PROTESTA DI TUTTI - È stato un fine settimana di proteste sulle strade e autostrade francesi, dove migliaia di manifestanti hanno espresso il loro dissenso nei confronti dei rincari sui carburanti dovuti alle nuove tasse su benzina e gasolio in vigore dal 1 gennaio 2019. I manifestanti si sono organizzati spontaneamente indossando gilet gialli riflettenti (nella foto sopra di lesgiletsjaunes.fr), obbligatori su tutte le automobili. Sabato 17 novembre è stato il giorno in cui le proteste hanno raggiunto l'apice, stando ai numeri forniti dal Ministero dell'Interno francese, che ha parlato di circa 290.000 persone coinvolte in 2.000 blocchi stradali. Molti di questi sono stati innocui (anche se non sono mancate le tensioni), ma una persona è deceduta sabato dopo essere stata investita nei pressi di uno sbarramento.

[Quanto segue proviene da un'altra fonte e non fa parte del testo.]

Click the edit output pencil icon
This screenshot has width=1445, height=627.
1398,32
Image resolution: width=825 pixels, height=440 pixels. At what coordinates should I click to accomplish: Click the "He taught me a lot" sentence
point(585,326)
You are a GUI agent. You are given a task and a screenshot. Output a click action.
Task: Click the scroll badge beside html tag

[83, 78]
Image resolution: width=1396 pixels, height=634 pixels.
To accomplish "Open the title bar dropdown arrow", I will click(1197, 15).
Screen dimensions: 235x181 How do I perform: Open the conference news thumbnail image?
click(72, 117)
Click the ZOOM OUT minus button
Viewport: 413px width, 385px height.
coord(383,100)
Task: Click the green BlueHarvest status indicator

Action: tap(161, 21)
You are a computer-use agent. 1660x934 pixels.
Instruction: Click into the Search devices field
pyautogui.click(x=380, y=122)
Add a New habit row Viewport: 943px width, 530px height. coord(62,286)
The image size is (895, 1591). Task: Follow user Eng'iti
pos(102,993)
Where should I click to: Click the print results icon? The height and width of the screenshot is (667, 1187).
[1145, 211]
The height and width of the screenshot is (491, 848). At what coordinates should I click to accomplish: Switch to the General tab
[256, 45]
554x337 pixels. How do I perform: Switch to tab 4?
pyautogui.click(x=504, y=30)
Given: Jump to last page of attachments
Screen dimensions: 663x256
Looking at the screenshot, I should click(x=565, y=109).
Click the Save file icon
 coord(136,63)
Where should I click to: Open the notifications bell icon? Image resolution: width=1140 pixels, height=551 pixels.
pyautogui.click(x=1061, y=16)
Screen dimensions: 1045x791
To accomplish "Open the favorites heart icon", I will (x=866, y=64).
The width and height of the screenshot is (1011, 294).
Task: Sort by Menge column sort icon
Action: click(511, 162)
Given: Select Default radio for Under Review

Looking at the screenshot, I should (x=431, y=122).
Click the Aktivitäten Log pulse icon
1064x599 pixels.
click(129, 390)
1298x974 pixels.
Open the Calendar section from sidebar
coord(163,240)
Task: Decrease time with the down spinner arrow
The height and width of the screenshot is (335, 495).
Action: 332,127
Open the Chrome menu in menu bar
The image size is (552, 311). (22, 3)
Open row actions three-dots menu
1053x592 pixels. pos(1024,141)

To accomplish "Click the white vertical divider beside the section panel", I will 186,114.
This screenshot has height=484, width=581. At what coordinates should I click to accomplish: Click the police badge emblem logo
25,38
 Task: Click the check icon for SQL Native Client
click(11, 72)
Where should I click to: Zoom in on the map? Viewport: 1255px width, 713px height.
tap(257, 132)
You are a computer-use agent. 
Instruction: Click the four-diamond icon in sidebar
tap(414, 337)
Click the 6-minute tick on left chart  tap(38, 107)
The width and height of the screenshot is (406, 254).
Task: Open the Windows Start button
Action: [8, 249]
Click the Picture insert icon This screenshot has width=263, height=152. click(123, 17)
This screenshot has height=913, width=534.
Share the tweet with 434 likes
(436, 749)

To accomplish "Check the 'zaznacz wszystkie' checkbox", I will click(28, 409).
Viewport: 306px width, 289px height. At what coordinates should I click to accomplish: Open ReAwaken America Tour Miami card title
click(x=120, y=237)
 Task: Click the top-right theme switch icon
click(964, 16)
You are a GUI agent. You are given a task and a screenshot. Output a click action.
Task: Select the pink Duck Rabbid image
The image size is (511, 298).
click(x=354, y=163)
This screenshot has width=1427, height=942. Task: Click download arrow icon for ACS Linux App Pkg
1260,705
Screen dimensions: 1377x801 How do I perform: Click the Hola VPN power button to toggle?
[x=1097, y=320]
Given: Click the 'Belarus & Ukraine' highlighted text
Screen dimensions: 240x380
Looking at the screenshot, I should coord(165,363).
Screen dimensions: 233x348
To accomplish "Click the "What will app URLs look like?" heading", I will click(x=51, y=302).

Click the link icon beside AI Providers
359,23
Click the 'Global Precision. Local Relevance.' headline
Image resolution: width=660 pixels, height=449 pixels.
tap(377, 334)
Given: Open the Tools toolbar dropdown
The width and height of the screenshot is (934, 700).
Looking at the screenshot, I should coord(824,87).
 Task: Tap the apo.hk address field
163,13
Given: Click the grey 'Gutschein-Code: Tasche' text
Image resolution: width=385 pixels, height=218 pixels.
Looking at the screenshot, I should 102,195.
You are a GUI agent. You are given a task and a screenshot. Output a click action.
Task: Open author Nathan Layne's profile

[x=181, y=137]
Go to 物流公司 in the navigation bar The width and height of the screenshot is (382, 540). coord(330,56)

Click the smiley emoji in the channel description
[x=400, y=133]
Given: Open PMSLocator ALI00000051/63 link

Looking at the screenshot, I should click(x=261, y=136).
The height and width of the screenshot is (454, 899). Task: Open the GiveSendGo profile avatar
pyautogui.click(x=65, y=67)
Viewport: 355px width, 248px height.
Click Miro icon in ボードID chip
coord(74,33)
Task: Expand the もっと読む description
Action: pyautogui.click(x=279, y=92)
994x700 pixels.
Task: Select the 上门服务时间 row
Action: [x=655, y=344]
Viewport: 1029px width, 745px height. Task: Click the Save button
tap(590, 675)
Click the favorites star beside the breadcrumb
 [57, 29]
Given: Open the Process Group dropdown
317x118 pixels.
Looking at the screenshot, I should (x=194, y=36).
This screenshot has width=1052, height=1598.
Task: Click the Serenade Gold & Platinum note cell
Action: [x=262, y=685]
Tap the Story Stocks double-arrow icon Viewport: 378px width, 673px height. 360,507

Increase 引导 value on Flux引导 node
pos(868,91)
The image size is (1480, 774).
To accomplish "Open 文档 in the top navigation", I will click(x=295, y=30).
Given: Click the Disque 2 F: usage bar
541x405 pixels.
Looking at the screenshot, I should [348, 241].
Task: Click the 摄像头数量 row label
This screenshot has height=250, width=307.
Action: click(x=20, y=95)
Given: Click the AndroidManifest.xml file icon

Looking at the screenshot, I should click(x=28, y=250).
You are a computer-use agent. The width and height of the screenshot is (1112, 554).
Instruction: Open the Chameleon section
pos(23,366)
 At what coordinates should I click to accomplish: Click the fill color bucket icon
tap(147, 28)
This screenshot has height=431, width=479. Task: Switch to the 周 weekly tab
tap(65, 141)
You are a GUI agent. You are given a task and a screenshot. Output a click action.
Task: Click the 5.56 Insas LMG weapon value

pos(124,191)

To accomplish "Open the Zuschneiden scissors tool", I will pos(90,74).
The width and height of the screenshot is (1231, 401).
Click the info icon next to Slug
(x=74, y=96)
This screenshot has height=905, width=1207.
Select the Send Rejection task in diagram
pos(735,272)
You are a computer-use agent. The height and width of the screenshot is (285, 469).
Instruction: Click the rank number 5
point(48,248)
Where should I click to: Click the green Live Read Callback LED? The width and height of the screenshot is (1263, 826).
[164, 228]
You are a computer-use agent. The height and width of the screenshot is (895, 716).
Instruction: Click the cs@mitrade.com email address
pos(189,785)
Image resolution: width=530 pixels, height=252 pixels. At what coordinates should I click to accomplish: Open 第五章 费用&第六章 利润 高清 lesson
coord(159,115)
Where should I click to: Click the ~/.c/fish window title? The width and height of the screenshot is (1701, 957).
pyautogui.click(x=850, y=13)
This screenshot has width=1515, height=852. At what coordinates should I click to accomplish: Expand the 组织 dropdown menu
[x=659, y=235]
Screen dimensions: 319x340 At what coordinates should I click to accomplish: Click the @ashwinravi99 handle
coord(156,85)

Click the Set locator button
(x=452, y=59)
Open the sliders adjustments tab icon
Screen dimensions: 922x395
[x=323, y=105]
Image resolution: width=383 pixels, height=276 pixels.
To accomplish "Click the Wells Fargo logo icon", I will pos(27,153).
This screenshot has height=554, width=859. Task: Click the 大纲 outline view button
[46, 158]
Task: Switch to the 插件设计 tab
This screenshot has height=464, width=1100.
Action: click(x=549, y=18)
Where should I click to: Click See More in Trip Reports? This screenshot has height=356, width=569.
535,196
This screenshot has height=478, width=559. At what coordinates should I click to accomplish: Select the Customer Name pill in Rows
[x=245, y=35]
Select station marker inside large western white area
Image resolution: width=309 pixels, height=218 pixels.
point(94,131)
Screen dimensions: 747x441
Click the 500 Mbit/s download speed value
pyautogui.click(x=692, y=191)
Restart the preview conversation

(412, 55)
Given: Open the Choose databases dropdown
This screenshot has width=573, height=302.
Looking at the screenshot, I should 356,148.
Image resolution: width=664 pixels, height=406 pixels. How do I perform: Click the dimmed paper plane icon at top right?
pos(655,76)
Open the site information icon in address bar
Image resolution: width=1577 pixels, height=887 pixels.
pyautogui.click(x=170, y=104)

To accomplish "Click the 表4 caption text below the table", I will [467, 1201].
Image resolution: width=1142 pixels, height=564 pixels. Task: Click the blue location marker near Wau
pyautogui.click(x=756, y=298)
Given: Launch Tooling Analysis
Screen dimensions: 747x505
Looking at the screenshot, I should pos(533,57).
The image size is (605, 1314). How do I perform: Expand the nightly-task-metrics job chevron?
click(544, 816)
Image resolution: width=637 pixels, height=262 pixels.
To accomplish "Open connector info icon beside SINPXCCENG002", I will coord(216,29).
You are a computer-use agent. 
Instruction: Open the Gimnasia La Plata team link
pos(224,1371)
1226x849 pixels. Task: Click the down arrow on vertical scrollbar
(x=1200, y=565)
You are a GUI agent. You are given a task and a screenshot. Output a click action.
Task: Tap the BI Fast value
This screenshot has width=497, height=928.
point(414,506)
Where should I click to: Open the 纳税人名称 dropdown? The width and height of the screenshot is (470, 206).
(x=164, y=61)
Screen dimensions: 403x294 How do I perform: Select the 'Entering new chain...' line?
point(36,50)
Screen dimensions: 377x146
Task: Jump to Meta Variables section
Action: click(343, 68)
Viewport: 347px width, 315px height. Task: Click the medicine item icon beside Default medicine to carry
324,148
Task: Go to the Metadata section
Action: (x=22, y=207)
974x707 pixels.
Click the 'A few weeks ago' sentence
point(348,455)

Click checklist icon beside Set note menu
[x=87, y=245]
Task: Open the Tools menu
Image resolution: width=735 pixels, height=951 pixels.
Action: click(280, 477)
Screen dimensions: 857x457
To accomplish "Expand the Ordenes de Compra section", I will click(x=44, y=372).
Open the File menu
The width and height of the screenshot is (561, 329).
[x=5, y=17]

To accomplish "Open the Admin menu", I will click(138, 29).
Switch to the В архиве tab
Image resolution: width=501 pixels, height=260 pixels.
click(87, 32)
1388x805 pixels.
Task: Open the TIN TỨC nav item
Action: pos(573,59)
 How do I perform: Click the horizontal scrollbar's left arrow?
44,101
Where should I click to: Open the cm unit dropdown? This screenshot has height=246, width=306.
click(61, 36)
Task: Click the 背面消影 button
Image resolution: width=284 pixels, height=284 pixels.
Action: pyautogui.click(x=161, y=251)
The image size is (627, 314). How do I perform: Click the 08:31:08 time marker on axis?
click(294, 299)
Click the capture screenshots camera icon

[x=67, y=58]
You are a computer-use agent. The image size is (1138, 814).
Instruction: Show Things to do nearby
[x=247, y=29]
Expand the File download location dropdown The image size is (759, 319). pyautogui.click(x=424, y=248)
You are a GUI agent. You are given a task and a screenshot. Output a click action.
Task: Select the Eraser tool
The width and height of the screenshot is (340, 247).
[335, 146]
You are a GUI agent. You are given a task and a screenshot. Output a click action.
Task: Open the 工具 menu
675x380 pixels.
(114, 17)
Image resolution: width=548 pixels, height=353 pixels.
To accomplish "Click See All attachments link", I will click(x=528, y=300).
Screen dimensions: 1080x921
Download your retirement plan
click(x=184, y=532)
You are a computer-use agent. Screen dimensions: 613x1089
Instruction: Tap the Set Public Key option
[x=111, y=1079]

NUOVE TASSE DAL 2019 - I gilet gialli non sono guidati da un leader riconosciuto, ma protestano in “nome” del popolo francese contro gli aumenti dei carburanti passati e futuri. A novembre 2018 in Francia un litro di benzina costa il 23% in più rispetto a dodici mesi fa, per una media di 1,551 euro, mentre il gasolio è salito del 15% e oggi costa in media a 1,533 euro. Dal 1 gennaio 2019 scatteranno altri rincari, pari a 2,9 centesimi al litro per la benzina e a 6,5 centesimi per il gasolio. I rincari nei confronti dei carburanti si spiegano con le scelte assunte dalla Francia sul tema dell'energia, perché Oltralpe vogliono incentivare il passaggio all'elettrico e hanno inasprito la tassazione nei confronti dei carburanti di origine fossile, aumentando le accise per l'autotrazione e il riscaldamento. Il governo ha annunciato che non intende fare passi indietro su questo fronte.





Aggiungi un commento
Ritratto di Mattia Bertero
19 novembre 2018 - 15:59
3
E noi in Italia niente, noi popolo siamo immobili. Mi sta nascendo sempre più l'idea che noi meritiamo lo Stato che abbiamo, in parte anche per colpa del popolo italiano. L'unico nostro interesse é sapere chi uscirà al Grande Fratello Vip...
Ritratto di Zot27
19 novembre 2018 - 16:32
Veramente è già in atto in Italia, ma in modo che il popolo non se ne accorga tutto in una volta: sta diminuendo la differenza di prezzo tra gasolio e benzina (già siamo intorno a 7-8cent), quando un anno fa era almeno 10, per arrivare al 2020 con lo stesso prezzo e poi dal 2021 il gasolio costerà di più. Macron ha sbagliato a fare la cosa improvvisamente da gennaio 2019
Ritratto di Challenger RT
19 novembre 2018 - 18:47
Trovo giustissimo che il gasolio venga fatto pagare più della benzina. Se così fosse stato da sempre, ci saremmo risparmiati tutti i disastri, i costi sociali e le polemiche che il dieselismo di massa ha portato!
Ritratto di dreamerofcars
19 novembre 2018 - 18:54
ok, allora abbassa il prezzo della benzina.
Ritratto di Zot27
19 novembre 2018 - 19:17
Se l'Italia non avesse un debito pauroso sarebbe la cosa più giusta
Ritratto di Challenger RT
20 novembre 2018 - 00:16
Infatti sarebbe giusto da subito invertire i relativi prezzi.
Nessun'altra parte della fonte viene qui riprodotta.